Yeah, the conversation around wolf hunting, wolf trapping, any kind of predator stuff, it gets it gets really confused because a lot of people start throwing away their own realities and then putting in these things they half know or suspect to be true, or things they've picked up from social media or media in general. For a while, everybody fell in love with this idea that one up not

being true. But this the trophic cascade, right, this this ted talk level idea that by you know, wolves being on the landscape, they caused the Riparian areas to bloom and paradise returned to the greater Yellowstone ecosystem and the landscape of fear, which drove the elk, you know, which were inflated numbers of elk, and it pushed them into the mountains. And so the willows came back and Eden returned, and that idea was proven to not be true in

the greater Yellowstone ecosystem. But the refuting that idea didn't get nearly the press as advancing that idea did. Another thing that you know that everyone on the planet feels like or like, you know, everyone in Montana seems to be a born grizzly expert. You know, half of Alaska seems to be born a wolf expert. And they all know this idea of disrupting herd dynamic or disrupting pack dynamics. They don't know it from living, they just know it from having heard about it, and so it becomes this

idea they put forth. On the other side of it, people that like to hunt lions or people that trap wolves or hunt wolves will lay in a lot of things like, oh, if I don't do this, they'll be

coming to get your pets. Or if I don't do this, there will be no big game left, which begs the obvious question, if there's no big game, left, How would there be predators anyways, because they rely on big game being so I don't believe that they would be able to completely eliminate their food source because that would lead to their own destruction. Then you'll have people in the Rockies who are just so upset about wolves being on the landscape because of course that means there's no game.

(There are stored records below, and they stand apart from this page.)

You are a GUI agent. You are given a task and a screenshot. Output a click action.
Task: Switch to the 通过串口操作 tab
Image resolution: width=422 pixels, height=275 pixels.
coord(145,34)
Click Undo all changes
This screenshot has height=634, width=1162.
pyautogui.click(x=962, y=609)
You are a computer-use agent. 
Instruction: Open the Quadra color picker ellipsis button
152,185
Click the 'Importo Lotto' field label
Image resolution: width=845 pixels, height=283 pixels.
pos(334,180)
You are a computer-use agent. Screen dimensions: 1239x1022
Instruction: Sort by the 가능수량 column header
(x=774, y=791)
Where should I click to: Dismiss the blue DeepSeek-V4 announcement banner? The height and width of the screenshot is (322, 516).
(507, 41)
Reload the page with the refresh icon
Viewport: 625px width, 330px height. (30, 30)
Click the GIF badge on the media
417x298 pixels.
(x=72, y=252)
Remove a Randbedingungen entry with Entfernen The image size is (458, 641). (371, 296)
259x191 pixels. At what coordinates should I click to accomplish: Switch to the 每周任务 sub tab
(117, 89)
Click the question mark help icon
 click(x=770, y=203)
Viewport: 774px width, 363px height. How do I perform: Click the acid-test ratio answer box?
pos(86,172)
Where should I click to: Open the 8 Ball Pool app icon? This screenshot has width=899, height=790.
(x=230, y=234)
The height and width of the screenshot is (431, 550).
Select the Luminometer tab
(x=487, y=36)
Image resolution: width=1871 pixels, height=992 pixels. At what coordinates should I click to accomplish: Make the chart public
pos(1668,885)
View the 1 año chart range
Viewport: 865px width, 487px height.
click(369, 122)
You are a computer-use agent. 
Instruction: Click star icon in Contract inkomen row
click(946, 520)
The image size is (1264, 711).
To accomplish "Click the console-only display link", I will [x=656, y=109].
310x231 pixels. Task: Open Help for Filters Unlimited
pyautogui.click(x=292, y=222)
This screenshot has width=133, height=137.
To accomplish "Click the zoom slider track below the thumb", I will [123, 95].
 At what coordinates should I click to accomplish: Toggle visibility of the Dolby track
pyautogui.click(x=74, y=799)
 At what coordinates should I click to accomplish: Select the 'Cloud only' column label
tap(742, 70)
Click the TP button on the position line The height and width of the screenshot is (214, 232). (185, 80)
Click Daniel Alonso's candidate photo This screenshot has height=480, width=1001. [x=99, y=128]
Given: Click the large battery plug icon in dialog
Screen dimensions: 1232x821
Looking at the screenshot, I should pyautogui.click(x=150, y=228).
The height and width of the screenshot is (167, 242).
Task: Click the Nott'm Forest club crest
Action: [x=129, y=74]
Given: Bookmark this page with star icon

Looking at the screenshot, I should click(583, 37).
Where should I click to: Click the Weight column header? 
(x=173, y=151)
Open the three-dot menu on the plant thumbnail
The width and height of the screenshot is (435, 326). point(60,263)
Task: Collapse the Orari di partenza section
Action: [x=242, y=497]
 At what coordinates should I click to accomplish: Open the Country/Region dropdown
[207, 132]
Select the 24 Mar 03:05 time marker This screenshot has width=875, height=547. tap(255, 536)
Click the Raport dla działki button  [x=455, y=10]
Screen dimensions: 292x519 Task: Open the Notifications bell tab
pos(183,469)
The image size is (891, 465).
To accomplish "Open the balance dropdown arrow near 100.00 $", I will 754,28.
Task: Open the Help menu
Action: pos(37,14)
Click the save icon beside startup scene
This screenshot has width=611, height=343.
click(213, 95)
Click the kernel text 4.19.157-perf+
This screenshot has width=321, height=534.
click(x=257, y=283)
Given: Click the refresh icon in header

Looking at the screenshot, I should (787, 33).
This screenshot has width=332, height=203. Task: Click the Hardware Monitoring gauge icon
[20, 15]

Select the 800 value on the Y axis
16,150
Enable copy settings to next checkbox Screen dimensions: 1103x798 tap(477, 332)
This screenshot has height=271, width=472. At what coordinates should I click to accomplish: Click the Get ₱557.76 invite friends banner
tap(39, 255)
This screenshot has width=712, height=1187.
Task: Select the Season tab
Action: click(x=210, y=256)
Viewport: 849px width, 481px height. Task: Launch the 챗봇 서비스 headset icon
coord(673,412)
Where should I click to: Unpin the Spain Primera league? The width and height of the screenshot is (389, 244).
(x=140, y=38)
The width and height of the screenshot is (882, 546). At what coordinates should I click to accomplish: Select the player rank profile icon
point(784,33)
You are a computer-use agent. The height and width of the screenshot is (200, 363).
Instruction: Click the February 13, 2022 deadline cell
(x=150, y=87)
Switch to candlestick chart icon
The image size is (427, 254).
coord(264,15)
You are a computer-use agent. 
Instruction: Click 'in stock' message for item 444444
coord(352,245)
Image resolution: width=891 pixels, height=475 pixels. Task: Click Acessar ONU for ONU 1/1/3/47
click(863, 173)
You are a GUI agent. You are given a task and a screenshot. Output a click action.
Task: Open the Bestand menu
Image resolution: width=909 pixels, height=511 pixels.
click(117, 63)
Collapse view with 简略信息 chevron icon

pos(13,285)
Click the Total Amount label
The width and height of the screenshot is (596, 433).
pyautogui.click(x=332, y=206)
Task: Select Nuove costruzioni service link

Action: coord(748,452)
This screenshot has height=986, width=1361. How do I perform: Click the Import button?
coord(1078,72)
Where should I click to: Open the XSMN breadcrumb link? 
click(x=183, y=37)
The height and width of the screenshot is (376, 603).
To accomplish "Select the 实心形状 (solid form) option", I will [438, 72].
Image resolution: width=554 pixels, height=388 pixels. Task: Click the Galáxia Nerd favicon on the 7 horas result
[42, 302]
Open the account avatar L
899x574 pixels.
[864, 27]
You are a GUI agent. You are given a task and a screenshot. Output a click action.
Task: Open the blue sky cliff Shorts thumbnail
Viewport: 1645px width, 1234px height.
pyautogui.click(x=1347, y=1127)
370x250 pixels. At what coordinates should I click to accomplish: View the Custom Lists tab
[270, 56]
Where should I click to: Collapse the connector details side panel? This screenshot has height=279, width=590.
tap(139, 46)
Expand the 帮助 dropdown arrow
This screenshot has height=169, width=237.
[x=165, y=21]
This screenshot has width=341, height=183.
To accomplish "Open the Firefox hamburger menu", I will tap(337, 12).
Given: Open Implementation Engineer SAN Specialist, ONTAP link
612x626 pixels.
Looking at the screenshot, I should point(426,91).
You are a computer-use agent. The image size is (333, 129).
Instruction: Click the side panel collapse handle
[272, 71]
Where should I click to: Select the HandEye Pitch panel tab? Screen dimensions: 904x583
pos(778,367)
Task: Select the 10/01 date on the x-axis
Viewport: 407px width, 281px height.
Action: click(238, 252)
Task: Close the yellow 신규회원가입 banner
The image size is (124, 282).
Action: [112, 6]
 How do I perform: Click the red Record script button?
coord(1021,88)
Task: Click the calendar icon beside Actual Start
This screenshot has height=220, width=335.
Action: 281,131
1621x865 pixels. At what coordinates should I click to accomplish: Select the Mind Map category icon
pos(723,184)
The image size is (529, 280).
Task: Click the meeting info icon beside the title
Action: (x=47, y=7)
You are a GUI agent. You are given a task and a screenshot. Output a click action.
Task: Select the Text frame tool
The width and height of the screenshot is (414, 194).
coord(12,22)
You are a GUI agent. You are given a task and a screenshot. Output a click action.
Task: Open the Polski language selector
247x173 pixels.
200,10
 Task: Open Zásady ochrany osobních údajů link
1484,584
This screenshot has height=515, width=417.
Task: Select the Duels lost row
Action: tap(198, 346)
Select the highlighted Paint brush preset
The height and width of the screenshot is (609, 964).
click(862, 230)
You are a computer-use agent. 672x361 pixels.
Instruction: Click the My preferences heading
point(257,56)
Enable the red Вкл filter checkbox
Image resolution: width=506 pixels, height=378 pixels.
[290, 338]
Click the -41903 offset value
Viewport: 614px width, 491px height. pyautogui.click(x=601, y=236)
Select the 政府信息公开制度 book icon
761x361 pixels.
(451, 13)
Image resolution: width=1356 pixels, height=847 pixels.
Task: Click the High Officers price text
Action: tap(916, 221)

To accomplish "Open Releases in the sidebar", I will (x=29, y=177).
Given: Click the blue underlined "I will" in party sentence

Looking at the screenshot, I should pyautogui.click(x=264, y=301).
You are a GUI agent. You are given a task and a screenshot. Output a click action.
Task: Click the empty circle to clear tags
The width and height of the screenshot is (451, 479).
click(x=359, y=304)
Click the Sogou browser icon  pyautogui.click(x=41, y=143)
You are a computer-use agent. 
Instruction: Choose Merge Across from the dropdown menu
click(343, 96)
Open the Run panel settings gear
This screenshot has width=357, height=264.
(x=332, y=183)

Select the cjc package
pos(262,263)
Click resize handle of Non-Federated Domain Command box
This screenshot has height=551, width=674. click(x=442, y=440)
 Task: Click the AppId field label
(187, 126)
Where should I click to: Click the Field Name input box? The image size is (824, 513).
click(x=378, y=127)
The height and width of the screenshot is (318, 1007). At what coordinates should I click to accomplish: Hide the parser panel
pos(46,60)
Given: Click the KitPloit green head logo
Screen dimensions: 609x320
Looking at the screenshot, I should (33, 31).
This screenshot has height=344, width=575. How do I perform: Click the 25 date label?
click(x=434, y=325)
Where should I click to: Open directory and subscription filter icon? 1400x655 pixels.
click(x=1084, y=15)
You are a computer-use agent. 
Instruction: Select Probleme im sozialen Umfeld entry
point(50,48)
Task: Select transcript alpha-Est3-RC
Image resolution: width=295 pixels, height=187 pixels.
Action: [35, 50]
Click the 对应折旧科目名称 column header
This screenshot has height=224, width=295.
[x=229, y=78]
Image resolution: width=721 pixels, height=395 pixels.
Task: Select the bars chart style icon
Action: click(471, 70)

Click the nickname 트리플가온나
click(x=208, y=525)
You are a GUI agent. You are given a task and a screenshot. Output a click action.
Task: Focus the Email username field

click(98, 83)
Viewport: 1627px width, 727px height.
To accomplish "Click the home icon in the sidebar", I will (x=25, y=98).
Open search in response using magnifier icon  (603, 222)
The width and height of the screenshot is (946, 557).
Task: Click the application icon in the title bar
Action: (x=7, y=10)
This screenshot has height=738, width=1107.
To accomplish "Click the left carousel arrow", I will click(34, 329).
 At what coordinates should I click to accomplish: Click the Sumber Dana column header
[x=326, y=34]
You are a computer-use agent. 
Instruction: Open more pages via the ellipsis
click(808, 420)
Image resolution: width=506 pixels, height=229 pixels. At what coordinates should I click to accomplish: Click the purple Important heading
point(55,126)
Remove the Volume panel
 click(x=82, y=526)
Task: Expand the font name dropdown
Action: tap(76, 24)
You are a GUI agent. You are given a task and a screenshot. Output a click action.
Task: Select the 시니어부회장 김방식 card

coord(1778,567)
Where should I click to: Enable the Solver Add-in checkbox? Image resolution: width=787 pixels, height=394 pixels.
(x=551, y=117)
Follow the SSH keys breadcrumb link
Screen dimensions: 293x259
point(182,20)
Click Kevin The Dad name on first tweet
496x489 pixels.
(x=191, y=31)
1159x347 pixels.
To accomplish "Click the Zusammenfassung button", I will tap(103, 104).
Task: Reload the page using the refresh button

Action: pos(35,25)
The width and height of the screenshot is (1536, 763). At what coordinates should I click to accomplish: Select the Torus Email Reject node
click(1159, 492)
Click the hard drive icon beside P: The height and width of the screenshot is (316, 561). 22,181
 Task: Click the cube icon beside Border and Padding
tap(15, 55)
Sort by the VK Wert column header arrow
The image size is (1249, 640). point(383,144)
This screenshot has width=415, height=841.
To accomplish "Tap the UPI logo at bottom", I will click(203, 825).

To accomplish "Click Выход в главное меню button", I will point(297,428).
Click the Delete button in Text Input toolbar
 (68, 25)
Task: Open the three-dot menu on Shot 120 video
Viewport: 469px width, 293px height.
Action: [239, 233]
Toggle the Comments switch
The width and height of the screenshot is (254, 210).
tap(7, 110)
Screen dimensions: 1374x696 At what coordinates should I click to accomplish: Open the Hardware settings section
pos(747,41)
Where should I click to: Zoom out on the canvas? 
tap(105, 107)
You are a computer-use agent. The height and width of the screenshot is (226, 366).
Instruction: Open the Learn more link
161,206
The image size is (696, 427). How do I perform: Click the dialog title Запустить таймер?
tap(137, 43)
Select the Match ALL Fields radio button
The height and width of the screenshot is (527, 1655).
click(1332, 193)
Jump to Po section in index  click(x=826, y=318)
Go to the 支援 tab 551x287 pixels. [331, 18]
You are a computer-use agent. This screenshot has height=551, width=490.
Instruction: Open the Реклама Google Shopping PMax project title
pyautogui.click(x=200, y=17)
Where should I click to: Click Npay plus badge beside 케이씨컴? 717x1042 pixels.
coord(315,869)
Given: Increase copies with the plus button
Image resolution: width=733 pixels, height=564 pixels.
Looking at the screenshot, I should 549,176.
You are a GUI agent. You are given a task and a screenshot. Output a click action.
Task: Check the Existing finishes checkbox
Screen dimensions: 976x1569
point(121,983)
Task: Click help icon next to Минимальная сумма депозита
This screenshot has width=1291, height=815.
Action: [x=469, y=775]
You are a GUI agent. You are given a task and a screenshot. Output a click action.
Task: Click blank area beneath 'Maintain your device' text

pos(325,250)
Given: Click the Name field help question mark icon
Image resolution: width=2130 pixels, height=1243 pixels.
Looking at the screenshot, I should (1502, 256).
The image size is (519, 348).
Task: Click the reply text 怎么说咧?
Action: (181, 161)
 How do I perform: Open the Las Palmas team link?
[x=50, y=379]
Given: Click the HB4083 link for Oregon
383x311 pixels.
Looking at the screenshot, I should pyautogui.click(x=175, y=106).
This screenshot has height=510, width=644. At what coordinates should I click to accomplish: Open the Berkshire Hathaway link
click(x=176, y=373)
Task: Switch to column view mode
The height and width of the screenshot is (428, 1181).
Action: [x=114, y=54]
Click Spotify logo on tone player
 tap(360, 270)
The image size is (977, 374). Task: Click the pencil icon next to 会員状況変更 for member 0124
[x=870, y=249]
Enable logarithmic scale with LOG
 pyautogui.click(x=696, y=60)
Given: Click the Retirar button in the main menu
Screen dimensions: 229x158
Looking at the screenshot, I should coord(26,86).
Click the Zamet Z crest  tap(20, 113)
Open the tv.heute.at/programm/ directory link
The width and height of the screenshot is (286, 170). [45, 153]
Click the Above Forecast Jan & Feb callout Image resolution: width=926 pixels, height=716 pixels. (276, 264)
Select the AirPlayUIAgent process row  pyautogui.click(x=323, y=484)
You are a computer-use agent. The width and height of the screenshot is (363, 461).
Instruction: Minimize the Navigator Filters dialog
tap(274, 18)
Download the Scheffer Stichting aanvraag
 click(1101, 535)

But then they like to go hunt in Alaska, where wolves occupy about one hundred percent of their historic range. And so if you hate wolves so much and wolves mean there's no game, why would you go to Alaska? They must not have any game because they have wolves. So everyone winds up being on all sides of it. You hear so many people being just intellectually dishonest because they're like I someone's saying, I hate to see a predator get killed because I view them as being special.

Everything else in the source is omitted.